▸ **WHAT TO WORK ON**
List each line in the rows below that contains the string "dimensions". Case counts.

▸ **DATA EXTRACT**
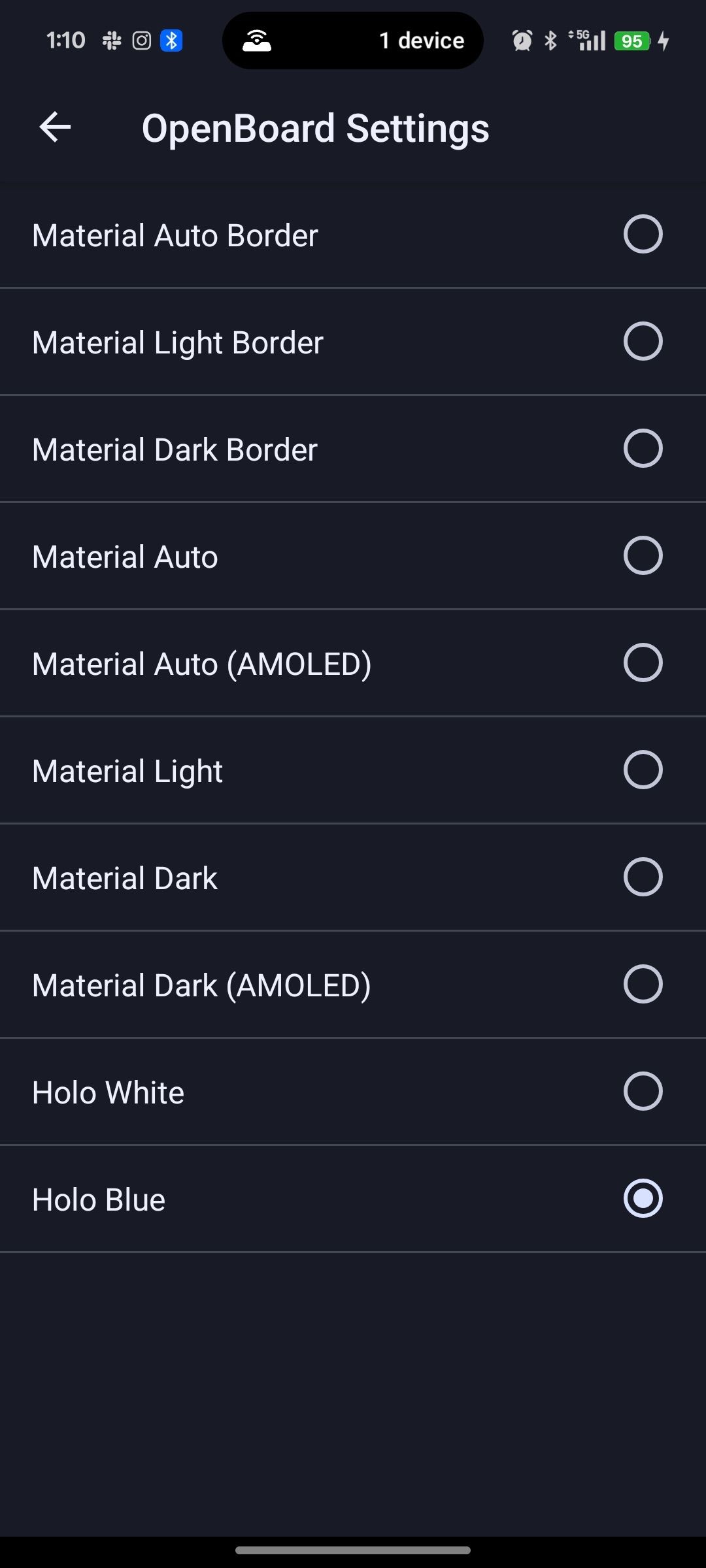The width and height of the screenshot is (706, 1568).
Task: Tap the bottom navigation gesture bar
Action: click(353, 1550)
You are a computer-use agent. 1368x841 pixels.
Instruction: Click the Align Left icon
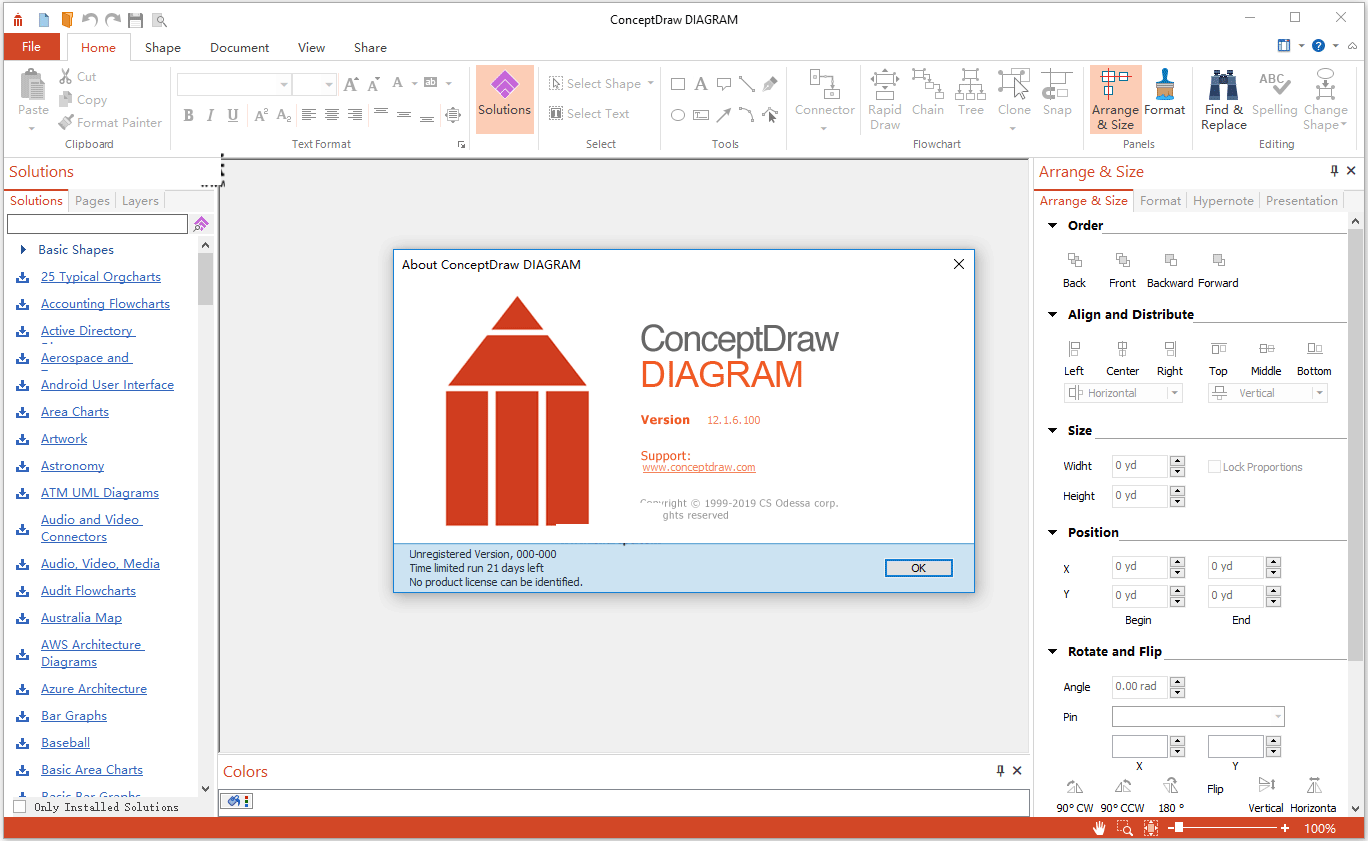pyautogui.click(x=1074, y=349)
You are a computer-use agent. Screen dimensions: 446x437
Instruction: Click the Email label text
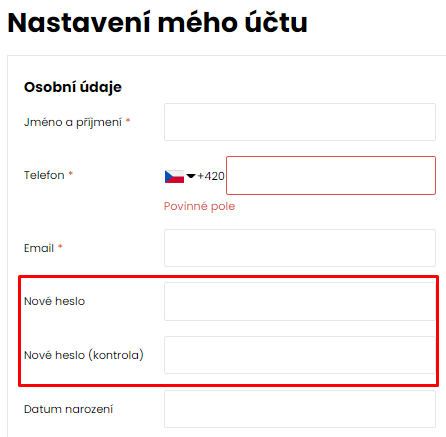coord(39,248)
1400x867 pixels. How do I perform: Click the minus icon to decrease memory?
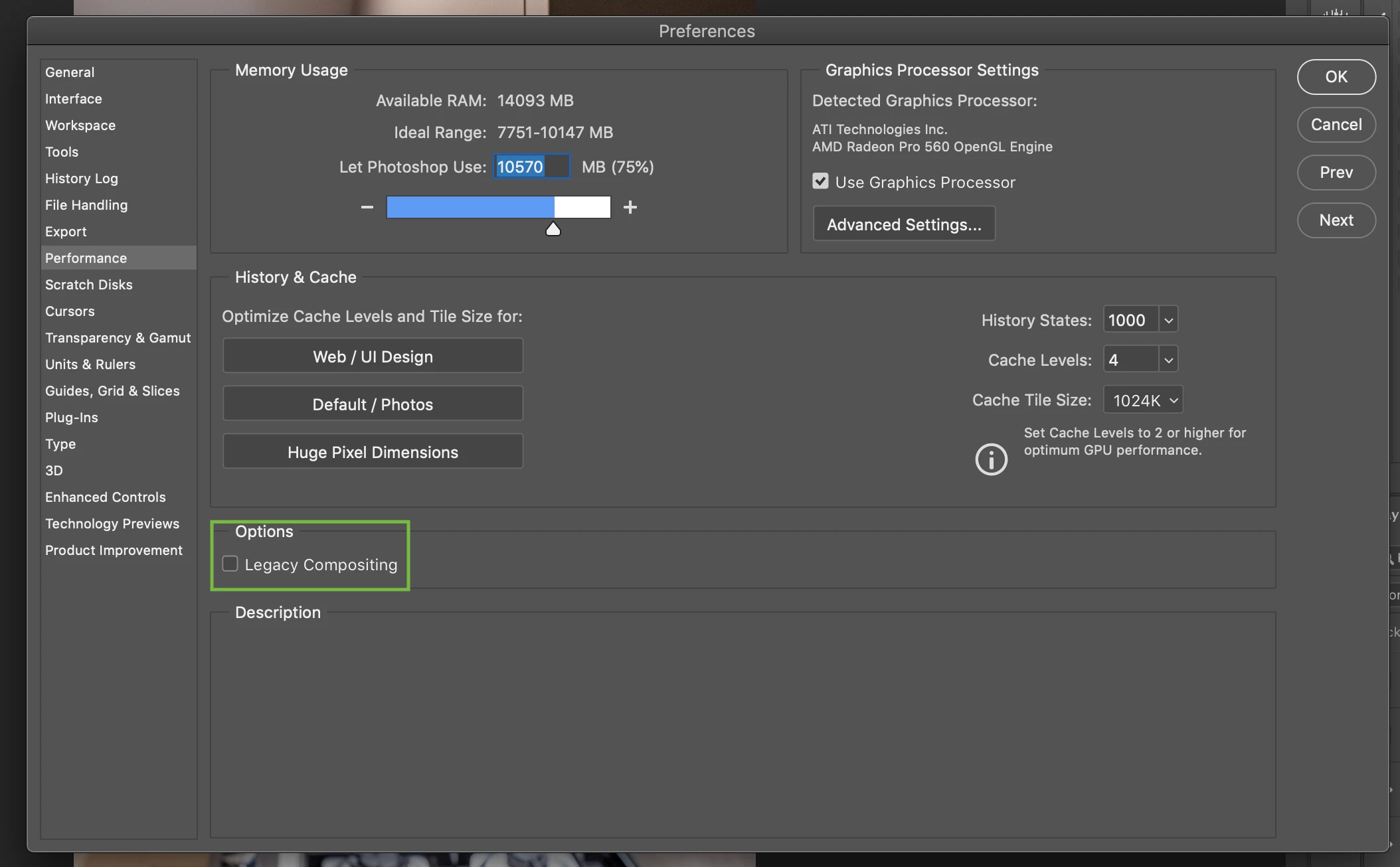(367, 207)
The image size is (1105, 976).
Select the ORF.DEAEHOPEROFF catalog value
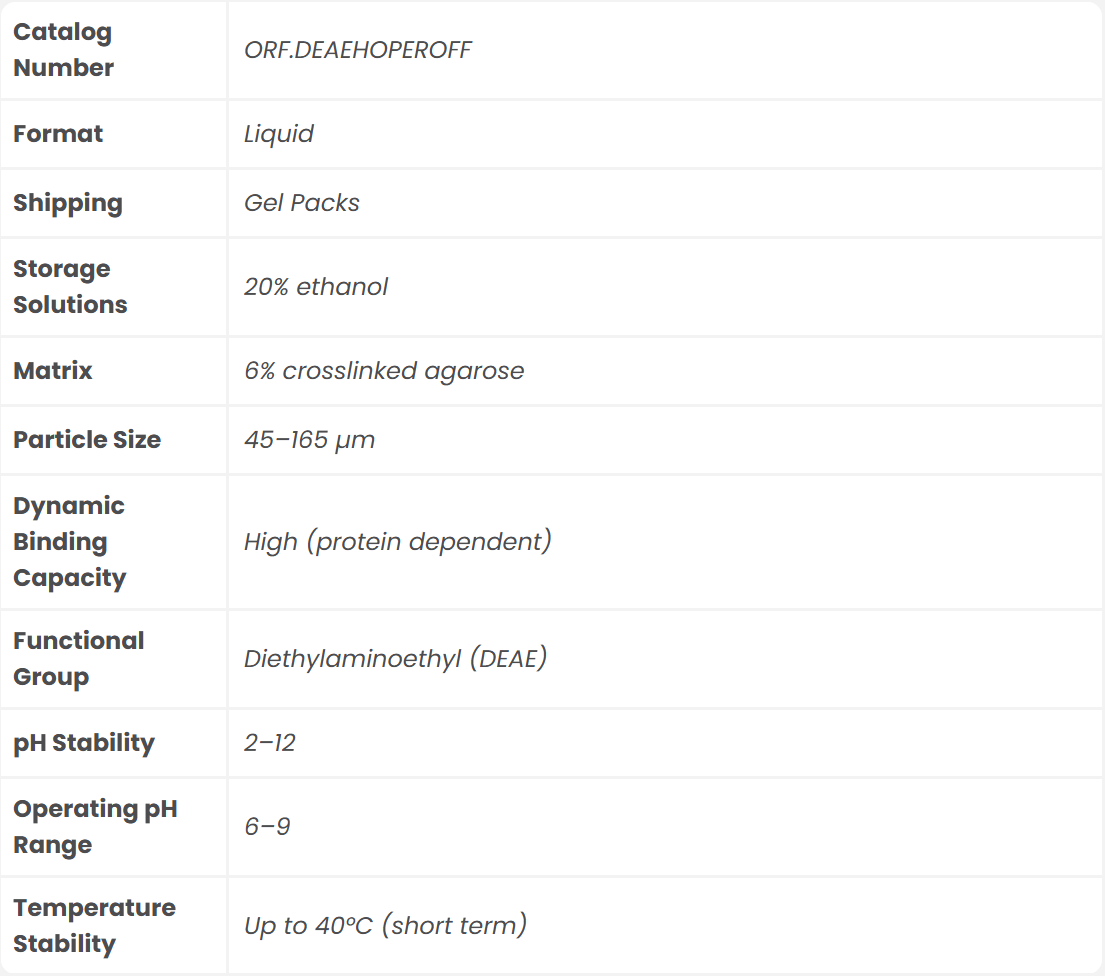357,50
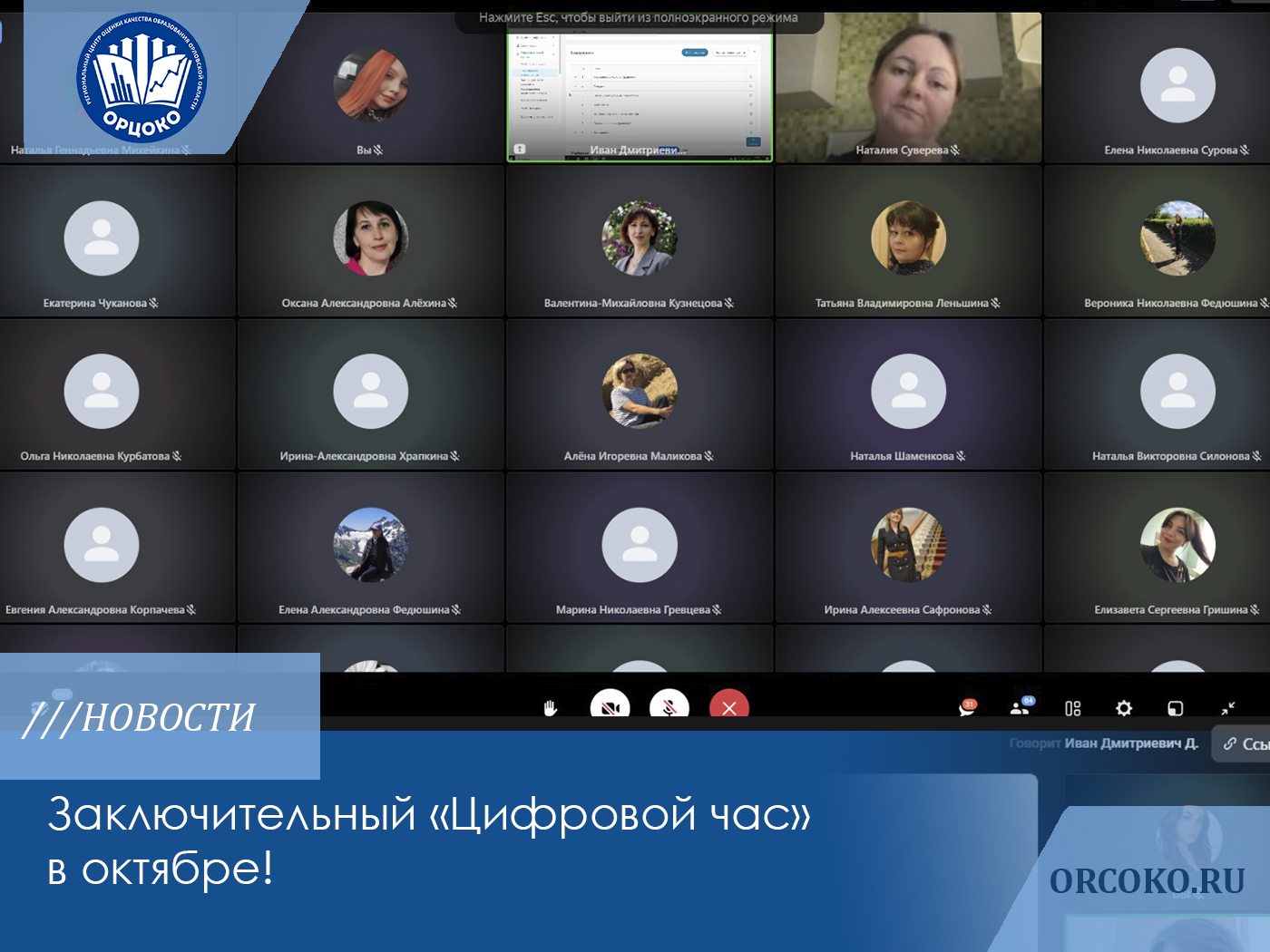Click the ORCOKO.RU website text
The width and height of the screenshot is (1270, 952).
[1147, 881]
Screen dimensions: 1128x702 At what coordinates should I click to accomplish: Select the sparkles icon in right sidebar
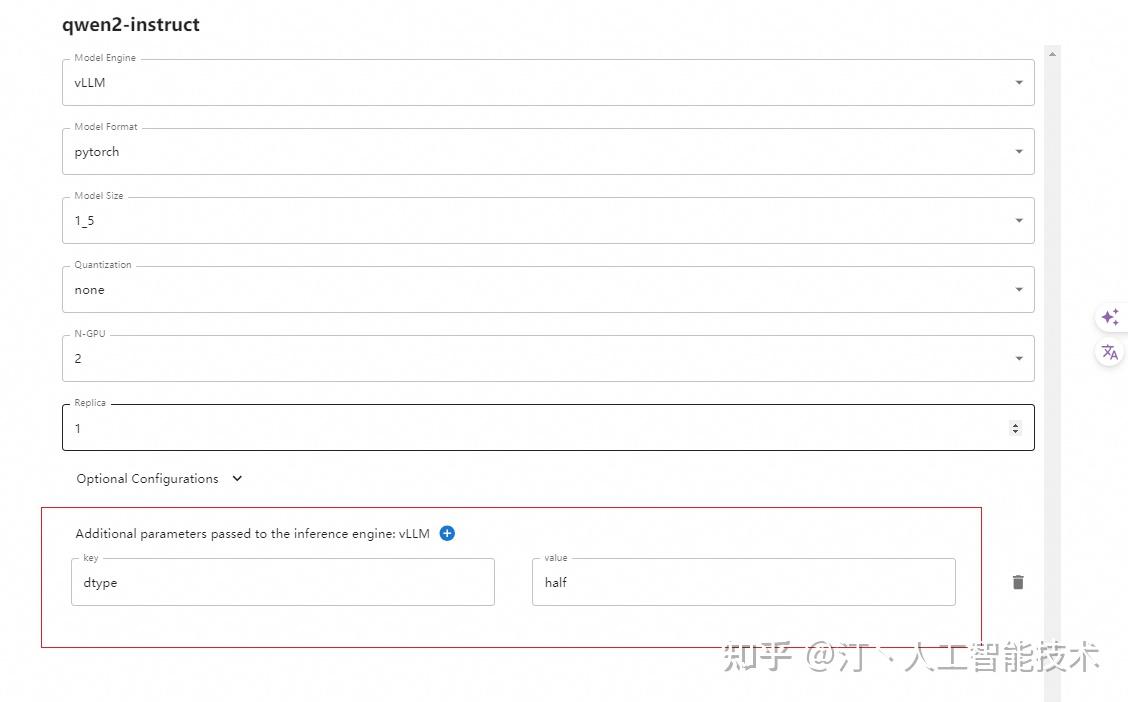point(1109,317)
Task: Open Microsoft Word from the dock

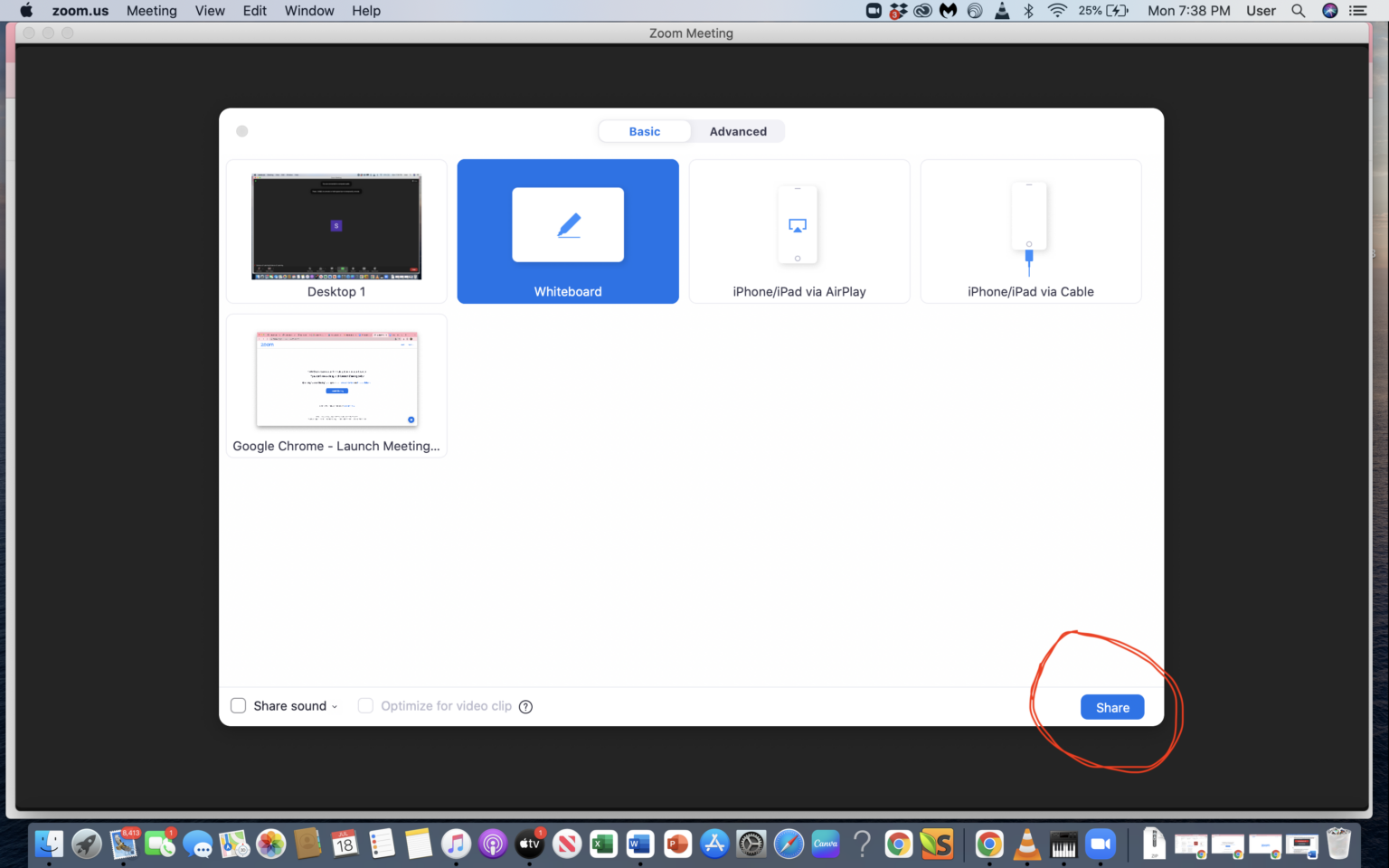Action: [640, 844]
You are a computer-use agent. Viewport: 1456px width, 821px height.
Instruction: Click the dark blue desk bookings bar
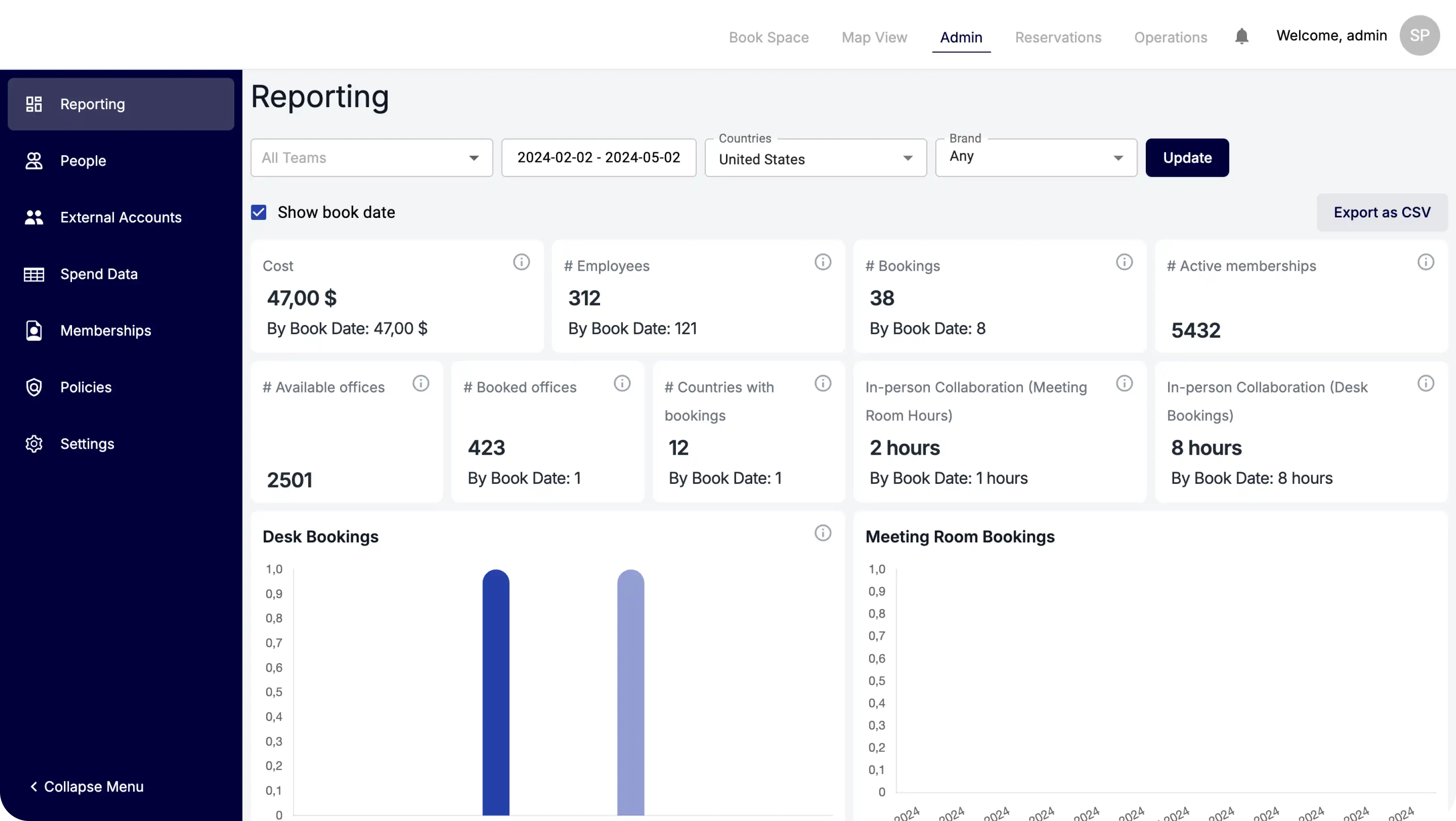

▸ **PROBLEM SOLUTION**
You are a computer-use agent. Screen dimensions: 446x437
Screen dimensions: 1128x702 At what coordinates should I click to accomplish: Select the sparkles icon in right sidebar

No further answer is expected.